Use this when your dataset is fixed and preprocessed. It maximizes training throughput because every step is just a policy forward pass plus the cached log-probs. The limitation: you cannot use this with dynamic data augmentation or online data pipelines.

python
from trl import DPOTrainer, DPOConfig
from datasets import load_from_disk

# Step 1: create a temporary trainer with the reference model to compute log-probs
precompute_config = DPOConfig(beta=0.1)
precompute_trainer = DPOTrainer(
    model=reference_model,
    ref_model=None,
    args=precompute_config,
    train_dataset=dataset,
    tokenizer=tokenizer,
)
dataset_with_logps = precompute_trainer.compute_reference_log_probs(dataset)
dataset_with_logps.save_to_disk("./dataset_with_reference_logps")

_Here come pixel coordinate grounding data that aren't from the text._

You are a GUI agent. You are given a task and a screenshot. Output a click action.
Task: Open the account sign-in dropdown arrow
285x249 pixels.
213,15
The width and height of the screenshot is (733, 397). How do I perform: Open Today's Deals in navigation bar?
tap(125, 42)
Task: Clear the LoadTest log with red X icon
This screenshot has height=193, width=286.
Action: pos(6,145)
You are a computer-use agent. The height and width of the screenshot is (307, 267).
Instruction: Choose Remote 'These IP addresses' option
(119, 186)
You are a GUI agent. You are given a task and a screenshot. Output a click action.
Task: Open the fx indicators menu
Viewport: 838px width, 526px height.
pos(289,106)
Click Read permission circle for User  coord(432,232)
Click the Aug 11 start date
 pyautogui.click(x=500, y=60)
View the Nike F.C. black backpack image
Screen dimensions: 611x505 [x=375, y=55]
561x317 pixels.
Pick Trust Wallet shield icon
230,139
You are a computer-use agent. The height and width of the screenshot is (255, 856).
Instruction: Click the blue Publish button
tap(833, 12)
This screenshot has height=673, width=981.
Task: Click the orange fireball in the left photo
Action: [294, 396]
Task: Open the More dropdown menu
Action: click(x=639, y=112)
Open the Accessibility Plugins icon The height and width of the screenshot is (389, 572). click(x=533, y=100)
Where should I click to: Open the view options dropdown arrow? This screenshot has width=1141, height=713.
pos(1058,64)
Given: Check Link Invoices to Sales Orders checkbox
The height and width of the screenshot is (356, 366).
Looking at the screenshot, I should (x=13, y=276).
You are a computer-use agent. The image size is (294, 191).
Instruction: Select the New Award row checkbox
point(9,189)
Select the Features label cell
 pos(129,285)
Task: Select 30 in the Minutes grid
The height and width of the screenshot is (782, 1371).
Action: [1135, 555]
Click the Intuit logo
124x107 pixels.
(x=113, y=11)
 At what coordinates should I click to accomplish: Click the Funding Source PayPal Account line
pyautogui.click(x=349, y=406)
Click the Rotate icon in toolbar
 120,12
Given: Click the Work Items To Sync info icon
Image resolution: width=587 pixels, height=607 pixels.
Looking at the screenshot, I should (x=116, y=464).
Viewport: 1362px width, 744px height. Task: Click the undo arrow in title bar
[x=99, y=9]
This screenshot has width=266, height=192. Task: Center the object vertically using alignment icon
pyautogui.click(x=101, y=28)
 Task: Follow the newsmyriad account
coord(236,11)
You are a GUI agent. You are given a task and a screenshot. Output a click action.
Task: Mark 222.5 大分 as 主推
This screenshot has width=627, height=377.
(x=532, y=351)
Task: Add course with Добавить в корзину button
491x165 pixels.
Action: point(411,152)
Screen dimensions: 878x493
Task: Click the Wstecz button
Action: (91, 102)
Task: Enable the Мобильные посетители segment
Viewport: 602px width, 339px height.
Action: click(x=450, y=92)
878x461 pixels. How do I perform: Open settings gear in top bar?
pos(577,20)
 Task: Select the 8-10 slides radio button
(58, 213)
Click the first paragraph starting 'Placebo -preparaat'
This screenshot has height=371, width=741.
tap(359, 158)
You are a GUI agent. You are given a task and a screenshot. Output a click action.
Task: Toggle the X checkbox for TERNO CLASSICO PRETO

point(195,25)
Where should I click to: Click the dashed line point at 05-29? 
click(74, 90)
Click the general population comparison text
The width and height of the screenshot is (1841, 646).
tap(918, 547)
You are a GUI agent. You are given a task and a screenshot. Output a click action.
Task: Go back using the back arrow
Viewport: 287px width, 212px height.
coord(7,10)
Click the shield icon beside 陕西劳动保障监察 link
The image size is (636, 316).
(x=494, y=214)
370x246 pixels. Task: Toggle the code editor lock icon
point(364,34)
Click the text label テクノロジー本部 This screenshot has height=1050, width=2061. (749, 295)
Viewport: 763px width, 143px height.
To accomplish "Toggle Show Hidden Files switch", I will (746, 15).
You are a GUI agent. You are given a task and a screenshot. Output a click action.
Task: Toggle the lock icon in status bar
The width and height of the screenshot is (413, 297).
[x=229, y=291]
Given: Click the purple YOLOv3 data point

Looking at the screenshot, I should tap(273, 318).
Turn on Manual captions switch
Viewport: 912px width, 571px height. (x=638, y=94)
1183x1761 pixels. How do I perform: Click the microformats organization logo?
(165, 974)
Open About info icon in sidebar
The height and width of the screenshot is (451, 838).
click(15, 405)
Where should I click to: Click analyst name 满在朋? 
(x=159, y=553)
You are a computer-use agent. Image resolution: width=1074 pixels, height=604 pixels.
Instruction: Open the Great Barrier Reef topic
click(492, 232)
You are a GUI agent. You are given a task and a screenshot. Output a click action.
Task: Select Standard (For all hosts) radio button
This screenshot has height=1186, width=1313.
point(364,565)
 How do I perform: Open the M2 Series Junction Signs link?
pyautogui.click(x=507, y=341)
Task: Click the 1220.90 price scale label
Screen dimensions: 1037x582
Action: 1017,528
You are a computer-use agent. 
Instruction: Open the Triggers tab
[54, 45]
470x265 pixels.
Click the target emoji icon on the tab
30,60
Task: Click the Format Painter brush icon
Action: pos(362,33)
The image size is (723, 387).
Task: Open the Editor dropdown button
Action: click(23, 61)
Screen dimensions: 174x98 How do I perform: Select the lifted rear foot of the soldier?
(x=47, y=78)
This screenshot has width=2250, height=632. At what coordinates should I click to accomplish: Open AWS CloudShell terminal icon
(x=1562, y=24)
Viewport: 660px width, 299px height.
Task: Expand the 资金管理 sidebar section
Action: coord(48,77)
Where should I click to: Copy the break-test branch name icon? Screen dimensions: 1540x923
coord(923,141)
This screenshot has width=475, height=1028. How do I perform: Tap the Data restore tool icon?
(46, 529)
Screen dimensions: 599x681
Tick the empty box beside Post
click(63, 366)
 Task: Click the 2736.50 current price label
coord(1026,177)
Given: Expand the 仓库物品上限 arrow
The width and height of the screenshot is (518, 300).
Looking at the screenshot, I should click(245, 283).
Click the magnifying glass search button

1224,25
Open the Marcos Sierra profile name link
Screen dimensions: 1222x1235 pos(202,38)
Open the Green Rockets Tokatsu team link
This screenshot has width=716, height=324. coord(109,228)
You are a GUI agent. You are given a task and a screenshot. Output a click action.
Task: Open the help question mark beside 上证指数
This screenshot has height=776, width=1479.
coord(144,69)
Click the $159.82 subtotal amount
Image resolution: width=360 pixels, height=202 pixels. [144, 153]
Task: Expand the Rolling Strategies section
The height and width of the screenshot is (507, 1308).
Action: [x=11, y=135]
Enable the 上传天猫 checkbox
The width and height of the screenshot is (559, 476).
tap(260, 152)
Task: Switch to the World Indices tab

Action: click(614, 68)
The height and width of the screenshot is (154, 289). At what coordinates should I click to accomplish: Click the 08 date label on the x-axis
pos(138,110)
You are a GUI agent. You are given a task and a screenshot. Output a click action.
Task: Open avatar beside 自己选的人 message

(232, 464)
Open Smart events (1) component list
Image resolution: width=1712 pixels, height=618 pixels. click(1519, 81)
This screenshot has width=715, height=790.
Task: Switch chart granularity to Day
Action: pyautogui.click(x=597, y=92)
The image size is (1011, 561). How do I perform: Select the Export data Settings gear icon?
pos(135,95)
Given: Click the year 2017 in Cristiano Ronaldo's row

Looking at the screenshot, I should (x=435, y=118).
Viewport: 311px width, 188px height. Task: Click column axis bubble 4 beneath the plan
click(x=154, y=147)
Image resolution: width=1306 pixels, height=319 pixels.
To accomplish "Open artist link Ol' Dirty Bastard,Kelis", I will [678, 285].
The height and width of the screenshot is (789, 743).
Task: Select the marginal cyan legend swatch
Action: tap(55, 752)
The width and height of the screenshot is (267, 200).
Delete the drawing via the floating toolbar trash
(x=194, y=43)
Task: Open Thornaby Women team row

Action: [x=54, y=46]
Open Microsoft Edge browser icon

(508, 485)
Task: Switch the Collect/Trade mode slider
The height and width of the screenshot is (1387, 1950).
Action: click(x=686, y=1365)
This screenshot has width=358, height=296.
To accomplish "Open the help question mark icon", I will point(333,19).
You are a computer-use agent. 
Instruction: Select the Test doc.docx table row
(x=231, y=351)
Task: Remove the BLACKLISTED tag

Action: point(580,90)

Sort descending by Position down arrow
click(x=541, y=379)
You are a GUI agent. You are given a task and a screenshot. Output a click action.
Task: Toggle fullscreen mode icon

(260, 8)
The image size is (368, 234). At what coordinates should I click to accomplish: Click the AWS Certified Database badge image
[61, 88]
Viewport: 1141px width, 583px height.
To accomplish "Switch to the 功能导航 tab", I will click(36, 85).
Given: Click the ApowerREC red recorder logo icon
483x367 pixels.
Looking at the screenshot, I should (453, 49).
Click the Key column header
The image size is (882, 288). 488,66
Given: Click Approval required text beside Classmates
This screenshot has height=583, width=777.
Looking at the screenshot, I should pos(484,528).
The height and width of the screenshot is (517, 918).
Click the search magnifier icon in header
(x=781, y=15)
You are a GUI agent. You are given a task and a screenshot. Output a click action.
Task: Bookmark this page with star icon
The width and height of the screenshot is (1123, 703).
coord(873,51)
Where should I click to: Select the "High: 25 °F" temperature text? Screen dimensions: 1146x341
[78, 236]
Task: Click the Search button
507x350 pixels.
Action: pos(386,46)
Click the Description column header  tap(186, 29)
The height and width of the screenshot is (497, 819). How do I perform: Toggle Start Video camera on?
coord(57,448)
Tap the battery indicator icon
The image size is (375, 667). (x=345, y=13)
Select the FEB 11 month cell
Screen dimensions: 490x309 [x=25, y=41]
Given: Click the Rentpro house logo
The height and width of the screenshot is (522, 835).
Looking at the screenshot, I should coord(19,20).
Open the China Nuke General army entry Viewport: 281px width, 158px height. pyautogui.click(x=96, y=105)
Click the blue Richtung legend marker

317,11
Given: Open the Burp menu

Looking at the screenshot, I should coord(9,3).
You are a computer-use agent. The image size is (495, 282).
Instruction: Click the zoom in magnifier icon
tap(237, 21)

# Step 2: train using precomputed log-probs, no reference model in memory
dataset_cached = load_from_disk("./dataset_with_reference_logps")

config = DPOConfig(
    beta=0.1,
    learning_rate=5e-7,
    per_device_train_batch_size=1,
    gradient_accumulation_steps=8,
    bf16=True,
    precompute_ref_log_probs=True,   # skip reference model during training
)

trainer = DPOTrainer(
    model=policy_model,
    ref_model=None,              # no reference model at training time
    args=config,
    train_dataset=dataset_cached,
    tokenizer=tokenizer,
)

Multi-GPU DPO with FSDP and DeepSpeed ZeRO-3

Single-GPU DPO runs out of room at different points depending on the strategy above. Once you exceed 141 GB (H200) or 192 GB (B200), you need to shard across GPUs. Two approaches apply here.

FSDP (PyTorch native)

Best for LoRA DPO where only a small fraction of parameters are trainable. With FULL_SHARD, FSDP shards the entire model (including the frozen reference) across GPUs. Since the optimizer state for LoRA is small, the per-GPU memory drops sharply with more GPUs.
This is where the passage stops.